Container orchestration is the practice and process of organizing containers and allocating resources to them at scale. This differs from containerization software, such as Docker, which creates and acts as a container’s runtime. Container orchestration software typically coordinates several virtual and physical machines each with its own containerization software installed.
Docker can run containerized applications by creating a virtualized container, deployed inside with an application and its required libraries, and with its own allocation of resources available on the machine where the container is running. This container believes it exists as a fully functioning machine, running a single app when it is a container among many other containers running microservices on a single hardware system within even further groupings of hardware. Container orchestration steps in to manage several of these container deployments, with the aim of scaling across multiple servers.
While there are several orchestration technologies—even Docker has theirs called Docker Swarm—Kubernetes is the most popular container orchestrator and works exceptionally well with Docker as its container creator.

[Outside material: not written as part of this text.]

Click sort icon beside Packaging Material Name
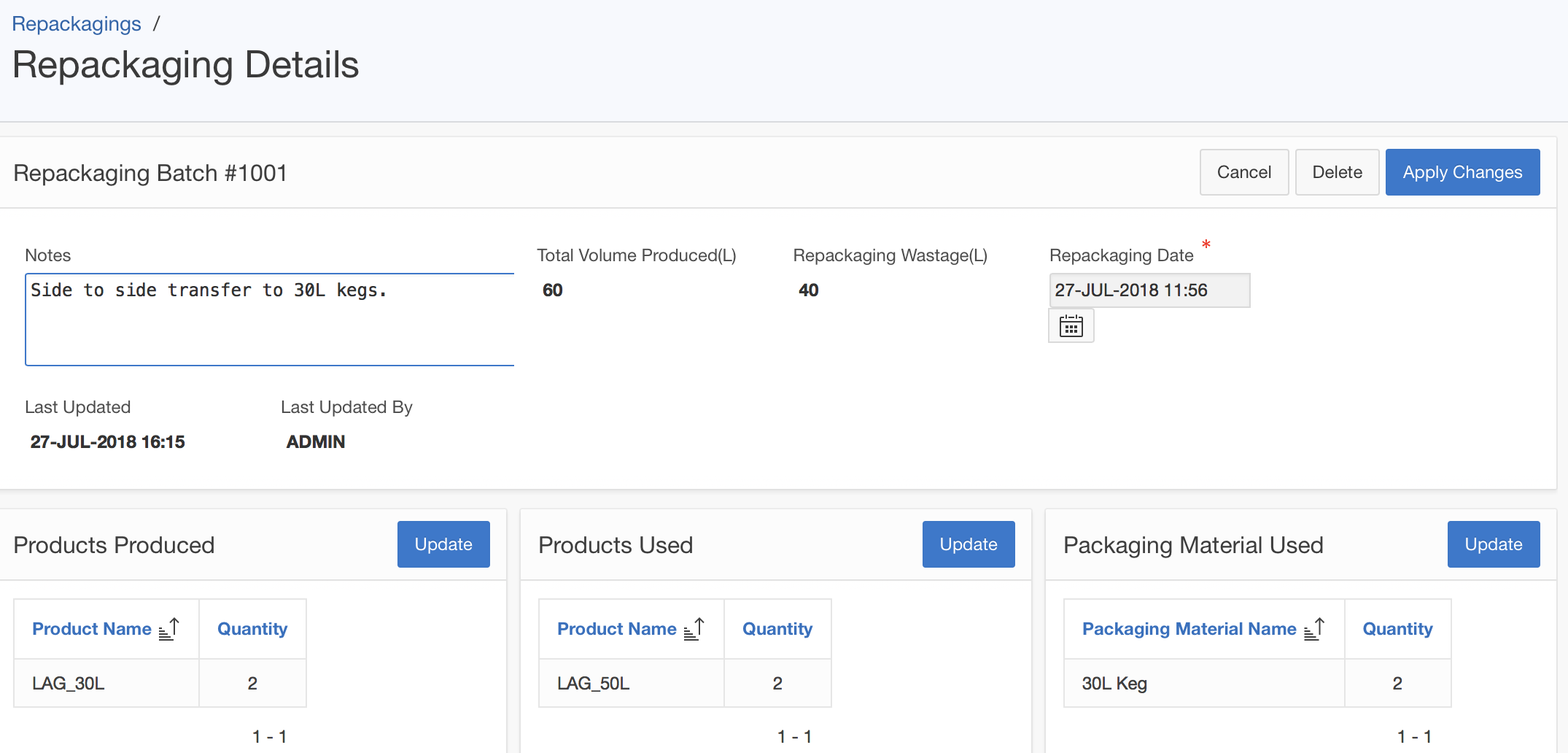The image size is (1568, 753). point(1314,629)
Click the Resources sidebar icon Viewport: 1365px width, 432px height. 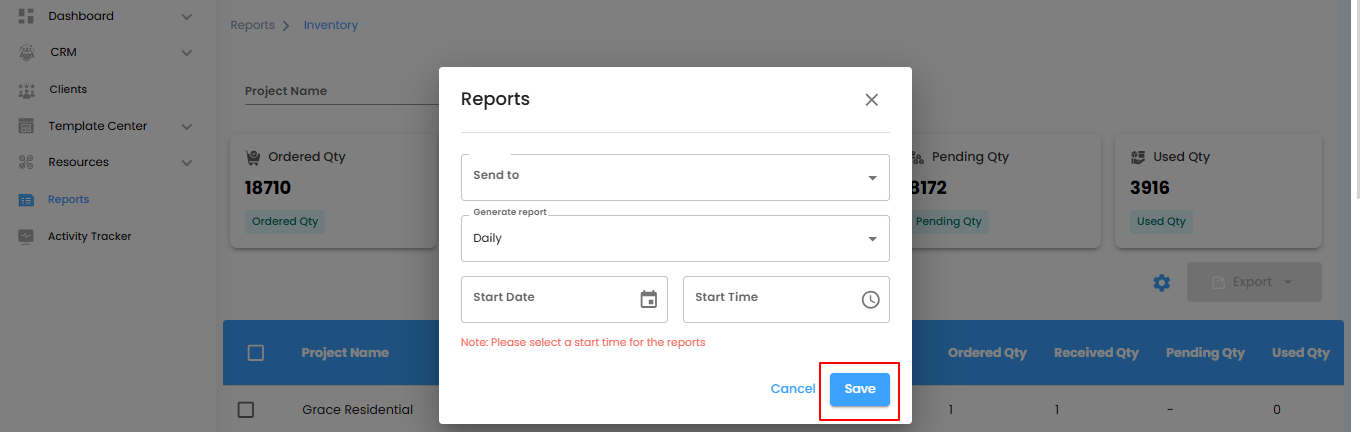[27, 162]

Kubernetes, when deployed, creates a cluster (in Docker, the “swarm” is the similar cluster feature) which will have inside it several worker machines called nodes each running containerized applications. A node can be a VM or a physical machine. A cluster will also have a control plane that runs on its own node, though not necessarily, and provides decision-making capabilities for the entire cluster.
Nodes are made up of several components:
- A kublet agent that runs the node and ensures its containers are in a pod, and that they start and stop as expected.
- A kube-proxy allows and maintains communication to the pods inside and outside the cluster.
- A container runtime that runs the containers (Docker).
A pod is a grouping of running containers within the cluster. Because of virtualization, a pod is assigned an IP address, usually encompassing closely associated containers that are located on the same host/node for efficient resource sharing. This grouping allows the orchestrator to easily schedule, and use ports without conflicts.
Depending on the use case, clusters can be quite full. Kubernetes states that their clusters can hold up to 5000 nodes. Though in practice, this is not normal. In short, the container orchestrator is the piece of software that manages all of these components, virtual and physical, to ensure that resources are used and shared effectively and efficiently within a container architecture.